Purtroppo, la mancanza di una chiara definizione di finanza climatica tra le parti non permette il raggiungimento di queste misure, cosa che scoraggia il progresso, la trasparenza e la fiducia tra gli addetti ai lavori. Bisogna chiarire che garantire l’accesso ai finanziamenti per il clima rimane fondamentale per assicurare un’azione climatica efficace sul campo senza far aumentare il già pesante fardello del debito sui Paesi in via di sviluppo. Ciò nonostante, ad oggi, circa il 74% dei finanziamenti pubblici per il clima è costituito da prestiti, mentre solo il 20% è costituito da sovvenzioni.
SISTEMI ALIMENTARI E AGRICOLTURA
L’attuale sistema alimentare, oltre a lasciare 828 milioni di persone alla fame e circa 2,3 miliardi di persone in condizioni di moderata o grave insicurezza alimentare, è anche responsabile di 1/3 delle emissioni globali di gas serra. Si sta osservando sempre più spesso la perdita di biodiversità e il deterioramento del suolo, causati dall’aumento del pascolo eccessivo, dallo spreco di cibo, dalla deforestazione, dalla cattiva gestione dell’agricoltura, dallo sfruttamento eccessivo e accaparramento di terre, che esacerbano i conflitti per i diritti fondiari contro le comunità locali e indigene. Pertanto, una trasformazione fondamentale verso un sistema alimentare giusto, sostenibile e resiliente è urgente se si vuole raggiungere il già citato obiettivo di mantenere l’aumento della temperatura globale al di sotto di 1,5°C prima della fine di questo secolo.
Le questioni agricole e quelle più ampie relative all’uso del suolo sono inestricabilmente legate. I politici dovrebbero considerare le vulnerabilità dell’agricoltura ai cambiamenti climatici e gli approcci per affrontare la sicurezza alimentare e i diritti della terra. Considerare queste interrelazioni consentirebbe di sfruttare le sinergie e di affrontare i compromessi tra le varie opzioni.

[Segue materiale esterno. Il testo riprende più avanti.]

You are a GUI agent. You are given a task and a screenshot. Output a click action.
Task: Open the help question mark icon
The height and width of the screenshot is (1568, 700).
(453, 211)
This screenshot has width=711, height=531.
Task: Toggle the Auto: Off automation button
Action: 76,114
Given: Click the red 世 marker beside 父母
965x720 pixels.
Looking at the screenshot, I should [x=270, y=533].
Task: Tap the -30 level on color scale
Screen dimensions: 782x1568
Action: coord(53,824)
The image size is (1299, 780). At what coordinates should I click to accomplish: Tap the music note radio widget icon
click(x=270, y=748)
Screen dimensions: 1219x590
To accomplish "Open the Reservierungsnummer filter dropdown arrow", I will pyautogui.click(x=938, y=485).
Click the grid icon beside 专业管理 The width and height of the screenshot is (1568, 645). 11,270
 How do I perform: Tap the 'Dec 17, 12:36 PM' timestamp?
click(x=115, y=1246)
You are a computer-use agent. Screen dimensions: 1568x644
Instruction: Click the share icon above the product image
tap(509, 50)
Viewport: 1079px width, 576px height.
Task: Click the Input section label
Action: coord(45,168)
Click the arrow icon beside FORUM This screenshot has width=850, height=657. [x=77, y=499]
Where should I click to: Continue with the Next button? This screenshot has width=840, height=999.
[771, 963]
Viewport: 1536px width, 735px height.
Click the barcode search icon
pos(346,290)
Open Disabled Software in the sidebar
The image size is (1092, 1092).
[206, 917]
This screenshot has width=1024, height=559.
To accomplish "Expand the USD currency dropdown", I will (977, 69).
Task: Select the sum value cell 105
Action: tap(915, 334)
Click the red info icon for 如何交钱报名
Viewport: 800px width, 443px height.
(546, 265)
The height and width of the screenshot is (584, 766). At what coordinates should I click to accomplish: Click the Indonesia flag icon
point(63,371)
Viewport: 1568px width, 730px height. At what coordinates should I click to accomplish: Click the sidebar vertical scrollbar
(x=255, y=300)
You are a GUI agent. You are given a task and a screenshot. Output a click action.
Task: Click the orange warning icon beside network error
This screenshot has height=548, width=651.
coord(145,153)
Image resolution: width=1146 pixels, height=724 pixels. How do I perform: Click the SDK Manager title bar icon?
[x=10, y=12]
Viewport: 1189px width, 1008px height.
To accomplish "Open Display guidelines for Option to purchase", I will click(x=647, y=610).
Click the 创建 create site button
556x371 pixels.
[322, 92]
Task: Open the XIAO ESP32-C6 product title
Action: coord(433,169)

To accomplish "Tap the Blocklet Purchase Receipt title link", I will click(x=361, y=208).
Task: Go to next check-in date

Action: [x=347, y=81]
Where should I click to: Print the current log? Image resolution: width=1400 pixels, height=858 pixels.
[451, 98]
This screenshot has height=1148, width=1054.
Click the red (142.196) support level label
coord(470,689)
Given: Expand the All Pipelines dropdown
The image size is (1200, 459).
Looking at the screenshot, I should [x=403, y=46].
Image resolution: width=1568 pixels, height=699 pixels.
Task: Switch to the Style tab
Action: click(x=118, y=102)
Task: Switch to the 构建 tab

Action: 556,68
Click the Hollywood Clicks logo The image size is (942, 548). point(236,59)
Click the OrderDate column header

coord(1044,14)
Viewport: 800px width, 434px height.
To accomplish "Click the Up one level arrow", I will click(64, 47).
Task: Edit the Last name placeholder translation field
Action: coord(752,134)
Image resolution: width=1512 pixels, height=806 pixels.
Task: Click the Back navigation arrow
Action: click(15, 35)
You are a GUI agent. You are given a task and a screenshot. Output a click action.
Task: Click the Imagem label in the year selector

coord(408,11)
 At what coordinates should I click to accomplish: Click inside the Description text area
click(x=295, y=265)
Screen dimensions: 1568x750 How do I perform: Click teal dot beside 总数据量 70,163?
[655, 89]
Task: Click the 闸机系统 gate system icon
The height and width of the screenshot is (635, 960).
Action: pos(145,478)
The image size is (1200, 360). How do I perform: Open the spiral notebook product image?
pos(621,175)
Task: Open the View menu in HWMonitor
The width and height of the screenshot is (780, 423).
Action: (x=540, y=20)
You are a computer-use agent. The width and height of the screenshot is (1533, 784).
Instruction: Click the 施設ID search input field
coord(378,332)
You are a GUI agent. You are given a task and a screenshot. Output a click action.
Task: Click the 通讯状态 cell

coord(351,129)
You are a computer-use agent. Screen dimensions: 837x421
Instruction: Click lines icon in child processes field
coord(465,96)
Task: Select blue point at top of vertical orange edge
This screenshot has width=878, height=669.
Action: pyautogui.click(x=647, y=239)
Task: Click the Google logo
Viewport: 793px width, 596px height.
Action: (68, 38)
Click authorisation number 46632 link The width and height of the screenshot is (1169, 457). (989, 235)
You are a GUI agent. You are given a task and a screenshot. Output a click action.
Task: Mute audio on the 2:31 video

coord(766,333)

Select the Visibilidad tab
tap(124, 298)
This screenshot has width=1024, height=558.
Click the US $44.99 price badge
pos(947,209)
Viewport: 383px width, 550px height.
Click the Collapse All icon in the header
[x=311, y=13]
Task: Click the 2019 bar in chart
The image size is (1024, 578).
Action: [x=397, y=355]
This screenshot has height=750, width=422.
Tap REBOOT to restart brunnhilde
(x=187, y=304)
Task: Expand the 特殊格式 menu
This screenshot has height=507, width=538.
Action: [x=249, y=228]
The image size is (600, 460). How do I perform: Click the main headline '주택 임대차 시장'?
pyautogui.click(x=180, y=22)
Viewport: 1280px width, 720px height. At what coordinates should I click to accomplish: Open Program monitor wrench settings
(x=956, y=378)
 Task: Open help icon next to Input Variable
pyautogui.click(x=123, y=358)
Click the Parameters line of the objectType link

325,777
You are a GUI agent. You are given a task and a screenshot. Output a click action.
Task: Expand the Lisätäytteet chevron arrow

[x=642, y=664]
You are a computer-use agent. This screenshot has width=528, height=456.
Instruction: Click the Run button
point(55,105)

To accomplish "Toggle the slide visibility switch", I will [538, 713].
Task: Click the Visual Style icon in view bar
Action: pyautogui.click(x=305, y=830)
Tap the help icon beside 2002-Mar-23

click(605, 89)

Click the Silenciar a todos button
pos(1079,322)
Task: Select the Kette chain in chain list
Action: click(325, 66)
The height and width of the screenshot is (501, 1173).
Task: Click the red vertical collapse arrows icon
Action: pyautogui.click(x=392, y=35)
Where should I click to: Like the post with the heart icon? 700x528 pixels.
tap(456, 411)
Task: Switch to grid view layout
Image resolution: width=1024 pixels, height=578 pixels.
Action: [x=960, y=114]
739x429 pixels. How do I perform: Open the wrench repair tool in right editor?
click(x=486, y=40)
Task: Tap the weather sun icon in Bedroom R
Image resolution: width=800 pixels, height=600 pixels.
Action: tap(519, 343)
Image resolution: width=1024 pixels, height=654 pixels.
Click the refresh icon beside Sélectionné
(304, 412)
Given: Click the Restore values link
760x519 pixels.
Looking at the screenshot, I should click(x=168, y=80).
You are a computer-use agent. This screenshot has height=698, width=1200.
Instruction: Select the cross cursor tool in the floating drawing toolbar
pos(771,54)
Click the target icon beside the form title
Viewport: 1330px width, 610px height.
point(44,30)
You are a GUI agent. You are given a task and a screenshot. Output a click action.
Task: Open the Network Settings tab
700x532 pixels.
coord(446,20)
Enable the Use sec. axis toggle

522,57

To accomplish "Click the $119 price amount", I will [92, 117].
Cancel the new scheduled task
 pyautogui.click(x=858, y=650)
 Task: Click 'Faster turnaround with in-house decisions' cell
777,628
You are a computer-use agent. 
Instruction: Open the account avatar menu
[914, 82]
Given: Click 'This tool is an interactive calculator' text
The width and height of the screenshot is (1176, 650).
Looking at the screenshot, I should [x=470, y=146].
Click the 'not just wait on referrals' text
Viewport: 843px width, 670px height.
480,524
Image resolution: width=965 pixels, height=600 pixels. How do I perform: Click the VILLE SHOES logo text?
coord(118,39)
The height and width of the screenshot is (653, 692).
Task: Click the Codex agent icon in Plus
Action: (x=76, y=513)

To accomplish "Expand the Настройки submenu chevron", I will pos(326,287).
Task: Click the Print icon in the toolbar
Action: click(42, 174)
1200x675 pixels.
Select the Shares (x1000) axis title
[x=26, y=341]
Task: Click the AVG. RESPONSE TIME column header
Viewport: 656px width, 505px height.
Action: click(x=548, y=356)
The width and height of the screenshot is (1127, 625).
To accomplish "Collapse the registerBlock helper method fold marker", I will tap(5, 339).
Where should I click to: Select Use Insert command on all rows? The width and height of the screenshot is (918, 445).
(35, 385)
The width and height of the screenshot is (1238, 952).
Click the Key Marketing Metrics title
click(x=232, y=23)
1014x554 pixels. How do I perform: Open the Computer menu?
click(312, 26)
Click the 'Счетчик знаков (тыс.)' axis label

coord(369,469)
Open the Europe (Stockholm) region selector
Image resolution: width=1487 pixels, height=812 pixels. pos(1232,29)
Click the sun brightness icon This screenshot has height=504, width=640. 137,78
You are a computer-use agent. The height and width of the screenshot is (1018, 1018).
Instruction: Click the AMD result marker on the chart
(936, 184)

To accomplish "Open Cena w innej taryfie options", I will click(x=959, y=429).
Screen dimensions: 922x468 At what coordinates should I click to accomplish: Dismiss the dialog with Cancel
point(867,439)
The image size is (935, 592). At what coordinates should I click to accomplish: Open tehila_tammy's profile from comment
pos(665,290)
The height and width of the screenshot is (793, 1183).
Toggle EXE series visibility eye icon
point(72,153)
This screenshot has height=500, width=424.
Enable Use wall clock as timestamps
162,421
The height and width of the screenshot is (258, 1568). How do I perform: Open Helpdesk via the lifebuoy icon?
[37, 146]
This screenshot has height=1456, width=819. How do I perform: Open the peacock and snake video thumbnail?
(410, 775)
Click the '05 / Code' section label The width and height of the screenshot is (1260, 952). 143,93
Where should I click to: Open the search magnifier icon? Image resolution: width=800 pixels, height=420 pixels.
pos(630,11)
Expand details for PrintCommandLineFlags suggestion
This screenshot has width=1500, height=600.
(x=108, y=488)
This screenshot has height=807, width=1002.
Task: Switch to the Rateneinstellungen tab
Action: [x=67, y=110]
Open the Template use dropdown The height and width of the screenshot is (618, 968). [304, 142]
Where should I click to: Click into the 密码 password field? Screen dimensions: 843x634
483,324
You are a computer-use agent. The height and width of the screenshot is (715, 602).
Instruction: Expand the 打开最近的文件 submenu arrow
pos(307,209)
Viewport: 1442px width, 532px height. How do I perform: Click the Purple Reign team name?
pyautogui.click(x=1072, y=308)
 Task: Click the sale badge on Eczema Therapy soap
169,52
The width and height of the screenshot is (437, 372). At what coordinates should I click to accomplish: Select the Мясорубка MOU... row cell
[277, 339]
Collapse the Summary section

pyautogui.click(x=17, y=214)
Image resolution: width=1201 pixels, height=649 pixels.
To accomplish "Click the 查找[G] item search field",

Infine, il CISDE sostiene la continuazione di discussioni informate e l’attuazione delle decisioni in materia di agricoltura e terra attraverso l’istituzione di un organismo all’interno dell’UNFCCC. Inoltre, ha esortato la COP27 alla continuazione dei workshop tematici per garantire un approccio basato su solide evidenze scientifiche insieme a un gruppo di esperti di alto livello riconosciuto dalle Nazioni Unite, oltre all’integrazione e la partecipazione della società civile, delle popolazioni indigene e delle comunità di piccoli agricoltori nei Paesi in via di sviluppo, in particolare delle donne e dei giovani.